- _Your task_
For this item, repeat the material exactly while omitting its pictures.

- _The data_

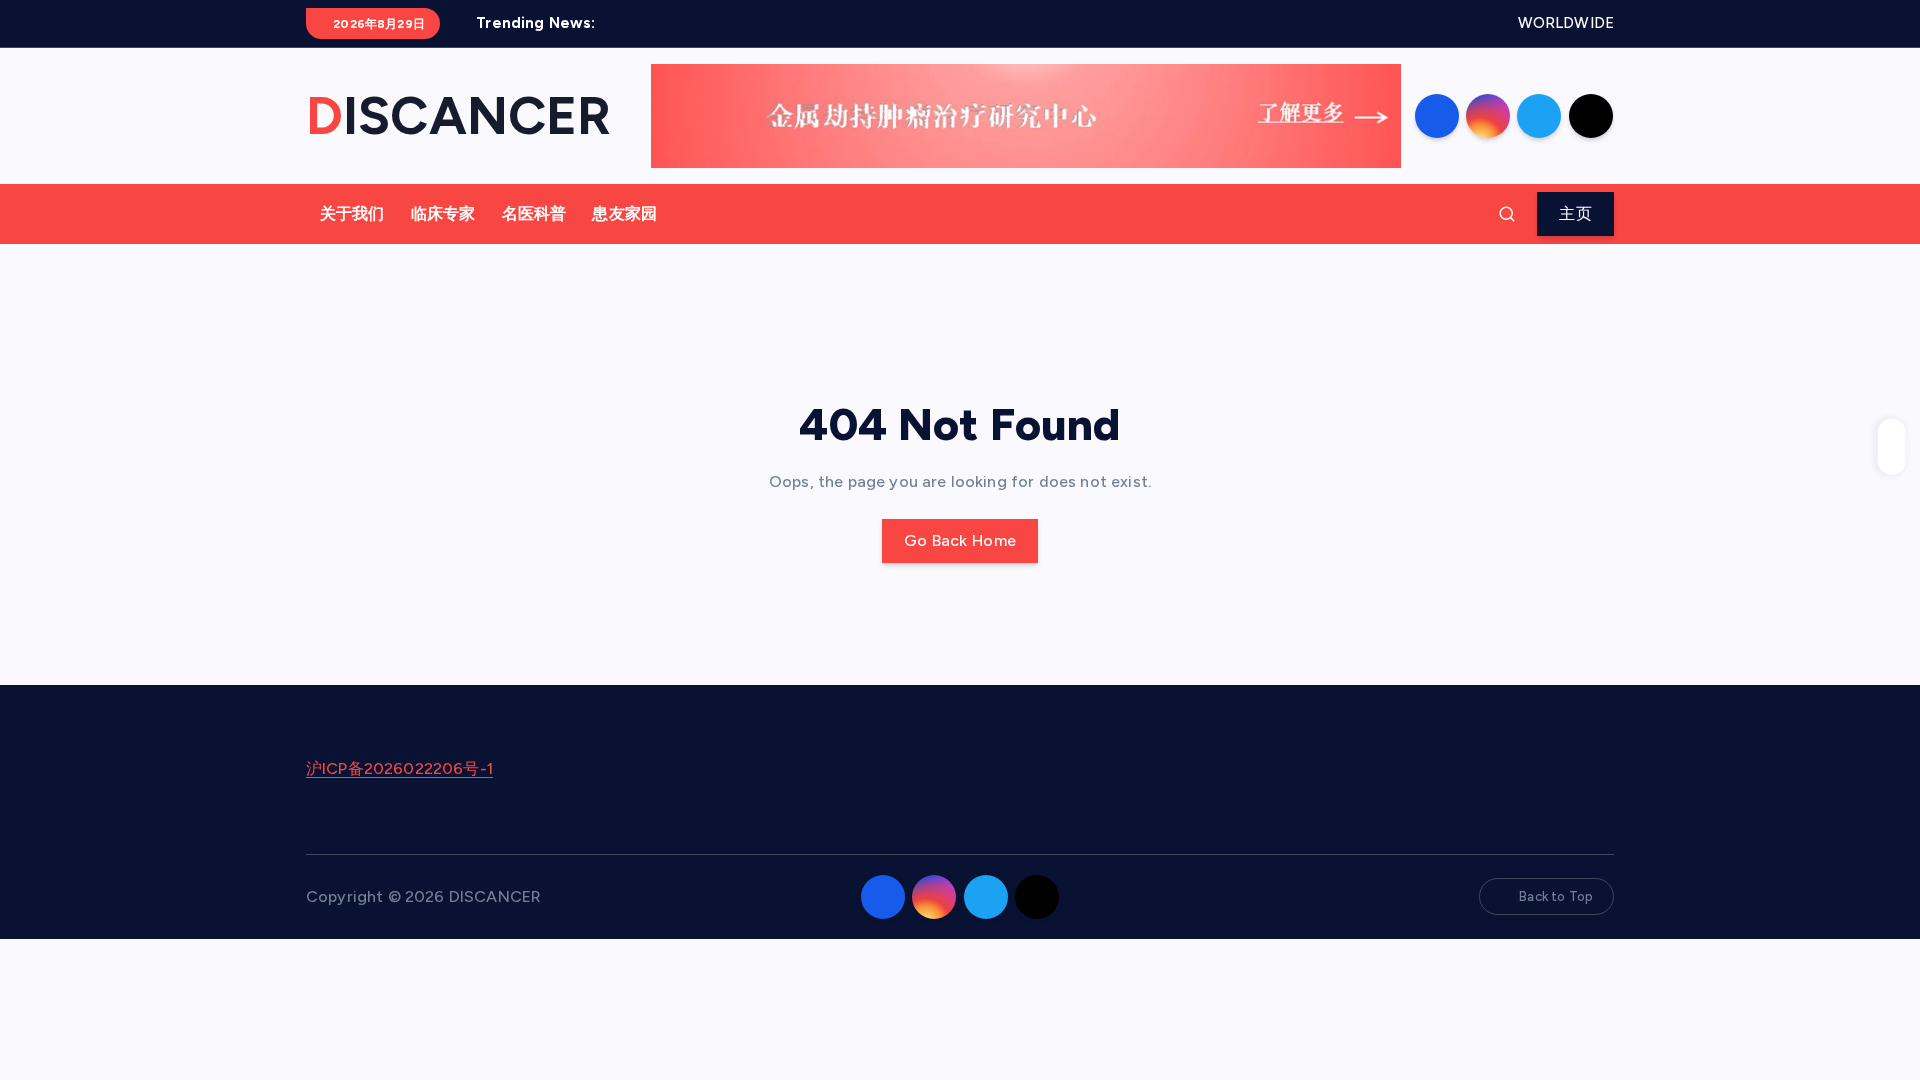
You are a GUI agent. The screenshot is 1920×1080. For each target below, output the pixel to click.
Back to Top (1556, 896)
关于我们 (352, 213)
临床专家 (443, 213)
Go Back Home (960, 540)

- _Task result_
You are a GUI agent. The screenshot is 1920×1080. For each target below, output the pixel to click.
Back to Top (1556, 896)
关于我们 (352, 213)
临床专家 (443, 213)
Go Back Home (960, 540)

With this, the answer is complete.